The most promising applications often emerge in multi-site businesses, requiring substantial infrastructure investment. Initiatives like the NRF working group are poised to bolster the adoption of industry-wide AI applications, providing a supportive ecosystem for the retail sector’s AI-driven transformation.
As the industry navigates this transformative path, collaboration and innovation will be key to harnessing AI’s potential for enhanced customer experiences and operational efficiency.
AI adoption – what do we do now?
In this article, we’ve focussed on the ins and outs of different industries- rather than AI adoption statistics, the range of digital technologies available, or the demands of natural language processing. Those are topics for another day.
Undoubtedly, many of the challenges and opportunities for generative “AI adoption” cut across businesses and sectors. That’s why many third-party app developers are making good money from AI-driven software.
But as soon as you go deeper, many factors make a difference in AI adoption practices. As we’ve seen, the opportunities and challenges are different across sectors – but the specific business units, locations, and job roles will all make a difference, too.

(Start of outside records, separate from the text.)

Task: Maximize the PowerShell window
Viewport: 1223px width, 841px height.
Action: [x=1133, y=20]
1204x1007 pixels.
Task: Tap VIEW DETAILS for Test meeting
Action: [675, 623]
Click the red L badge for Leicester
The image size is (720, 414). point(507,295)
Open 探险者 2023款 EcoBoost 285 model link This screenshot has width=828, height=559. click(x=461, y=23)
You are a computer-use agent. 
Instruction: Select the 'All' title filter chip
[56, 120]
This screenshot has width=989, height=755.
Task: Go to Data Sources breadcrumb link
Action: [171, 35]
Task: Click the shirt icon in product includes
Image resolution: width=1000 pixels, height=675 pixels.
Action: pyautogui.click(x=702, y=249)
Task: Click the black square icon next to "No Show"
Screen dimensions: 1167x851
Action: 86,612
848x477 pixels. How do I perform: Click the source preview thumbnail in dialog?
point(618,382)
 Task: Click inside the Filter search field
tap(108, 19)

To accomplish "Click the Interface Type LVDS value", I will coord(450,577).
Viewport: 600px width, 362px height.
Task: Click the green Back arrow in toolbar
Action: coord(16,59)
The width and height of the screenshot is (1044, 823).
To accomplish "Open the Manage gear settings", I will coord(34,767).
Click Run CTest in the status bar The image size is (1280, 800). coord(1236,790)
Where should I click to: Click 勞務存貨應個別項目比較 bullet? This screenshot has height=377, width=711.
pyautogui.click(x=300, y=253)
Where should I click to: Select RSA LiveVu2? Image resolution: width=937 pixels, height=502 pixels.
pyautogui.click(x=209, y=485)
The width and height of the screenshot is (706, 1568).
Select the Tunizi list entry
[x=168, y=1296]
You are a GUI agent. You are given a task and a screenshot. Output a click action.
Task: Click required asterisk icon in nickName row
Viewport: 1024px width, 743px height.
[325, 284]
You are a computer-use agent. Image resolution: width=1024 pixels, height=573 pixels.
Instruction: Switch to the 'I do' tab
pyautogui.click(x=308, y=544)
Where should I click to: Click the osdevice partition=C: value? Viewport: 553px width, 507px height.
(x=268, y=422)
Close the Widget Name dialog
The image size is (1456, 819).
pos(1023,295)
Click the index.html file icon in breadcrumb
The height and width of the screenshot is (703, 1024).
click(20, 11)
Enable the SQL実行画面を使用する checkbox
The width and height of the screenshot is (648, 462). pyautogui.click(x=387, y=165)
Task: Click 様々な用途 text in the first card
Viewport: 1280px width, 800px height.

As a result, tech-savvy business leaders should not be adopting AI solutions without the appropriate level of diligence. After all, we still don’t have a fully mature ecosystem of AI tools. At the end of 2022, a Gartner analysis suggested that Generative AI was just a phase at the start of a “peak of inflated expectations” in AI’s hype cycle.
Now is not the time to sit still – but it’s also not the time to go crazy. Now’s the time to prepare, listen, adapt, and implement when appropriate. And then, as the right solutions come, you can implement them for maximum business results.